Entries supplied:

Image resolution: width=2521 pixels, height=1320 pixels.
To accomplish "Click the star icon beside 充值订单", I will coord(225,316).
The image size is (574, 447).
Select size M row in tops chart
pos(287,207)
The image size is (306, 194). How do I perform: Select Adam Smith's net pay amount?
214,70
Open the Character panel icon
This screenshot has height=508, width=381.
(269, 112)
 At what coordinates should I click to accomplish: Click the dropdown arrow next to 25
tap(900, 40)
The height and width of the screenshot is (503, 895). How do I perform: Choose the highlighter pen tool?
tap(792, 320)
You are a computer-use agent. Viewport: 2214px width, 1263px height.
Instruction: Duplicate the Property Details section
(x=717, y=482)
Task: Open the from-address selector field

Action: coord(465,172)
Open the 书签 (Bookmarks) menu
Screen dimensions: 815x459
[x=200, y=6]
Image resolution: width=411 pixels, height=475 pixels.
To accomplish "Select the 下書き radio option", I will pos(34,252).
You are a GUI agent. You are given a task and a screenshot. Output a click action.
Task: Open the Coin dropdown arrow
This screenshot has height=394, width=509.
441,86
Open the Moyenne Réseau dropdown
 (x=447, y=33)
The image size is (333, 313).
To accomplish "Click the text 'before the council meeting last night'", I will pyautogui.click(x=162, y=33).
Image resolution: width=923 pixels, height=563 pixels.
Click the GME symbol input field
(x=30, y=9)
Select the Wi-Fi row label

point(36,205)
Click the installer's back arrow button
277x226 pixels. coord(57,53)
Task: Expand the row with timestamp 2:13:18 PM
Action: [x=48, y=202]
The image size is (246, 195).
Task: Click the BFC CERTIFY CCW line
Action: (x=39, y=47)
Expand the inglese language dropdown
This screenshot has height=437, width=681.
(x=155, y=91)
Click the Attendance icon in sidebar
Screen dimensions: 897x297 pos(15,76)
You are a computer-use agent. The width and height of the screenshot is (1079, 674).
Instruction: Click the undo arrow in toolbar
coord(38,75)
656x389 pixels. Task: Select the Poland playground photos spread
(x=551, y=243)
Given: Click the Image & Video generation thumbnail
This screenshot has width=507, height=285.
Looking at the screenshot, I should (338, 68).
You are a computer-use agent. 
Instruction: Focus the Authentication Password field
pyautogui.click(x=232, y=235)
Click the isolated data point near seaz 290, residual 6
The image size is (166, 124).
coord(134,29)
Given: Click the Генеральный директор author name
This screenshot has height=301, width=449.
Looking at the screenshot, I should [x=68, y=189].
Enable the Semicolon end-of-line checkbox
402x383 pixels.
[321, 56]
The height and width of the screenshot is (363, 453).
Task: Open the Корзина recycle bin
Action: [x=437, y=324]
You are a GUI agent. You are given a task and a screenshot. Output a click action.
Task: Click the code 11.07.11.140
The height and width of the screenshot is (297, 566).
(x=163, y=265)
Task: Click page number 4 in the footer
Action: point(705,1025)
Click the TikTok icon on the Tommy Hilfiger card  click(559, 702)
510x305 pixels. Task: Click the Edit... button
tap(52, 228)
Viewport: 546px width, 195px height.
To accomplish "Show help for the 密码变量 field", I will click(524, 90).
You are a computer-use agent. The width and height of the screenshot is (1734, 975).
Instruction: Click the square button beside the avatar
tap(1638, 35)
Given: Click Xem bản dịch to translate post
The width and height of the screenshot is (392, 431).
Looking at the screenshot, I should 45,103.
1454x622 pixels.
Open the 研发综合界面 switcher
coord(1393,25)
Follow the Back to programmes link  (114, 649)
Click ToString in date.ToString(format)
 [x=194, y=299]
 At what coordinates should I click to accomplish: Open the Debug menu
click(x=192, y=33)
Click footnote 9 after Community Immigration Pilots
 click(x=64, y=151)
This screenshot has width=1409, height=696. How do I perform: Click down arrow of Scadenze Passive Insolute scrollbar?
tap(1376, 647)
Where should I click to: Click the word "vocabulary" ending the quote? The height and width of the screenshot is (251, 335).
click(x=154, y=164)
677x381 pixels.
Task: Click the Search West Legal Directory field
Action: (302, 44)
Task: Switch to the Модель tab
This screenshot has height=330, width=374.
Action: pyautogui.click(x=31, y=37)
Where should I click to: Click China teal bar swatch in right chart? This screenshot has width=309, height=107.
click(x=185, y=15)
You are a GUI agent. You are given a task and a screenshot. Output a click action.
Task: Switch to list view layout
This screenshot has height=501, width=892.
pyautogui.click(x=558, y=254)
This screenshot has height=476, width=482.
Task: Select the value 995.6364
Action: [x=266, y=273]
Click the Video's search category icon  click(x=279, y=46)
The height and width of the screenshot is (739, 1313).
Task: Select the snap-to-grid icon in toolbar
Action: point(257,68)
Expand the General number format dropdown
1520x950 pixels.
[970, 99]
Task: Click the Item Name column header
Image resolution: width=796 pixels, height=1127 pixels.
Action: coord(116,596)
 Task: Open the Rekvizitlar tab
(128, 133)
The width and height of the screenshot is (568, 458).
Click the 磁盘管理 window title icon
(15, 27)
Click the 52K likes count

Problem: Copy out every line of the records that contains the word "field", keeping each line as it appears.

Right answer:
Task: Open the from-address selector field
Click the GME symbol input field
Instruction: Focus the Authentication Password field
To accomplish "Show help for the 密码变量 field", I will click(524, 90).
Task: Click the Search West Legal Directory field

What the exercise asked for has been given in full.